That said, when I saw Footloose on the TV schedules yesterday I initially discounted it. I mean, everybody loves Footloose, don't they? Not me, admittedly, because I'd never actually seen it, but it's one of those movies that seems to have woven itself into the fabric of history, not exactly in a cult movie sort of way, but by becoming part of a shared cultural idiom. Everybody remembers it's set in a town where rock and roll is banned, everybody knows that it's about Kevin Bacon's dancing teenager versus John Lithgow's uptight preacher, and everybody recognises the opening sequence with the tapping feet. I, on the other hand, knew of it, knew it would annoy me, and knew, without looking, that it was one of those films like the original Star Wars trilogy that had an inexplicably high IMDB rating because all the people rating it were clearly idiots.

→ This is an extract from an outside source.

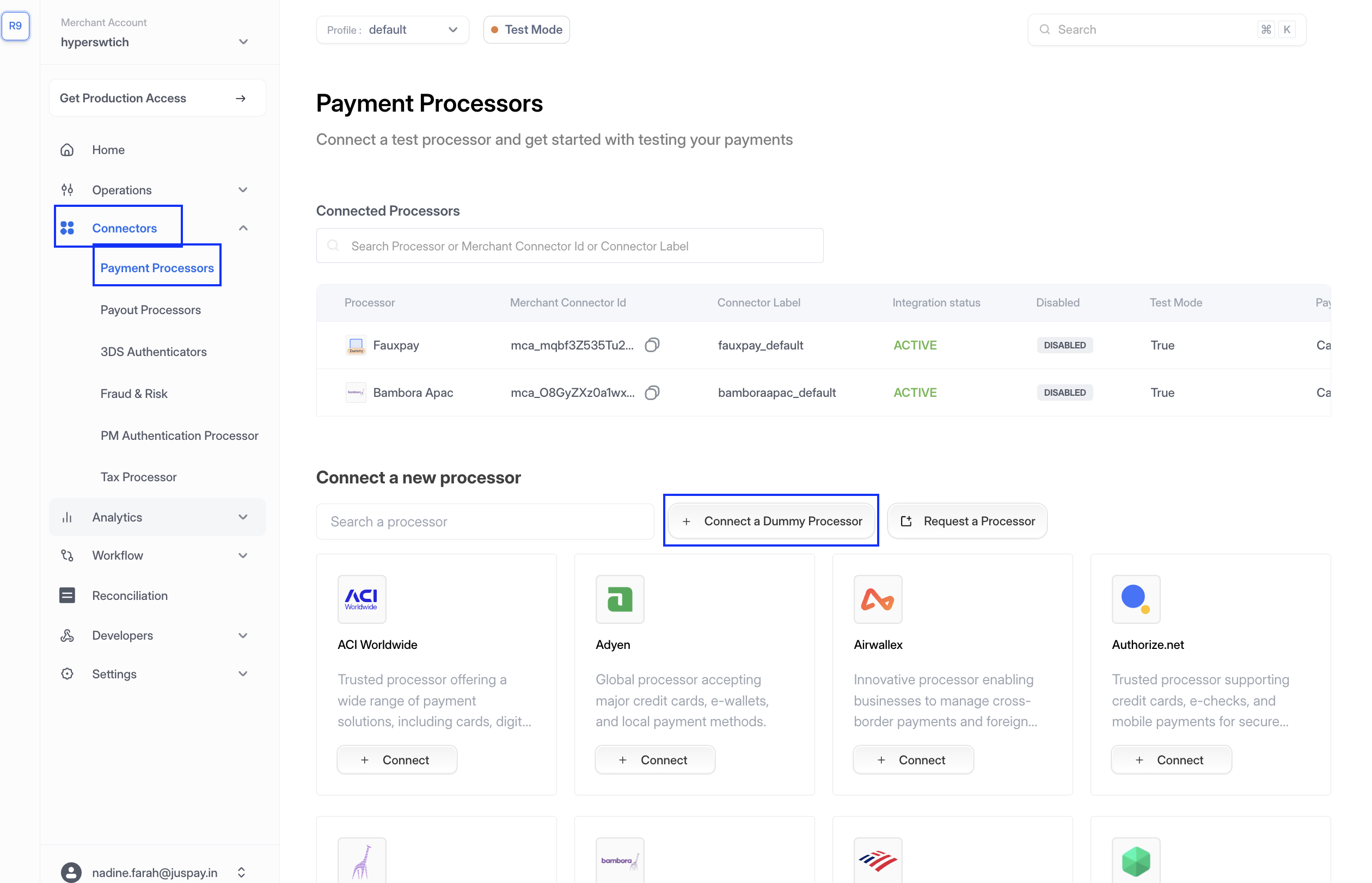Click the Request a Processor button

Pickings were slim, though, so I went and looked anyway. 6.4? Damn, nope, couldn't dismiss it on grounds of unwarranted popularity, particularly given that the critic reviews seemed to be equally lukewarm. I gritted my teeth, apologised to my other half and settled in for what I was sure would be another long hard slog.
The good
All my life I've loved films, and all my life I've loved to read about them. What I'm less fond of, however, is surprises, so before I watch a movie I tend to do my research, even if said movie is decades old and showing on a relatively obscure Freeview channel. It's fairly rare, therefore, for a film to confound my expectations.Footloose, though? Blindsided me almost entirely. I was expecting annoying teenagers, heavy-handed moralising, casual sexism and John Lithgow hamming it up in the same way he would a year later in Santa Claus: The Movie. What I got, on the other hand, was a surprisingly even-handed drama that only occasionally slipped into cheap sensationalism. Granted, the teenagers were sometimes annoying, but isn't that what teenagers are for?

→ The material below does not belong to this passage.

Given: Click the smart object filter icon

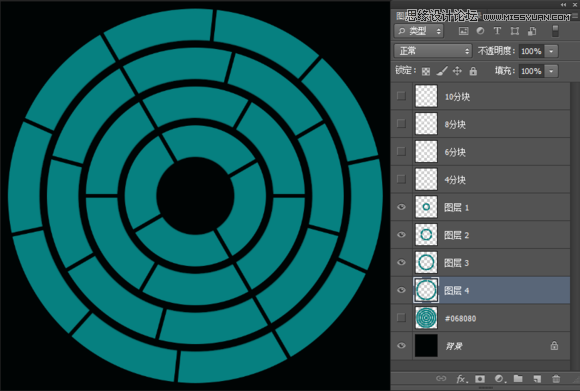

As Ren, Bacon makes for an engaging hero, not so much a rebel as a vaguely baffled advocate for his peers. Oh, and he really does have all the moves. Lithgow, meanwhile, delivers a far more measured performance than I had been expecting, making the Rev. Shaw Moore a surprisingly nuanced and even sympathetic antagonist. The supporting players are generally solid, too, with Chris Penn and a young Sarah Jessica Parker utterly delightful as best friends to the male and female lead respectively. Lori Singer, meanwhile, playing the Reverend's daughter Ariel, provides us with a complex, brave heroine.
Of course, the main thing you want from a film like this is big dance sequences and a happy ending. Beneath its flash, however, Footloose hides some surprisingly sound political credentials - an early scene, for instance, sees Ren challenging a rival not for calling him a pansy, but for the use of the word itself. This isn't a film where the female characters are treated as quota fillers or fashion accessories, either; both Ariel and her mother struggle with their own dreams and regrets, and it is this that lends the story its momentum. My only real complaint in this respect is that it does all look a tiny bit Aryan - no non-white faces here, and nobody who looks less than cover-model pretty.
The bad
There's not that much here to dislike, so I won't dwell. That said, and I can't believe I'm saying this, the film could actually have stood to be just a tiny bit shallower.The problem is that the central premise - a town in the 1980s where music and dancing are banned - is such a ridiculous straw man, that it really requires backup by a proper pantomime villain. Shaw Moore fails to cut it not only because he's clearly crippled by grief and remorse, but, critically, because he's so quick to listen to reason when it comes from the people he loves. I know I'm quite vocal about films that revel in sadistic comeuppances, but by the end of Footloose I was actively rooting for Moore to find happiness. This is something I'd actually praise in a serious drama, but in a teenage dance flick? Convention demands the filthy killjoy bastard lands up spluttering in well-deserved humiliation, preferably whilst covered in something likely to incur a hefty dry-cleaning bill.
So, just so we're clear, careful with this one; it contains real, three-dimensional characters and traces of genuine sensitivity have been detected. You have been warned.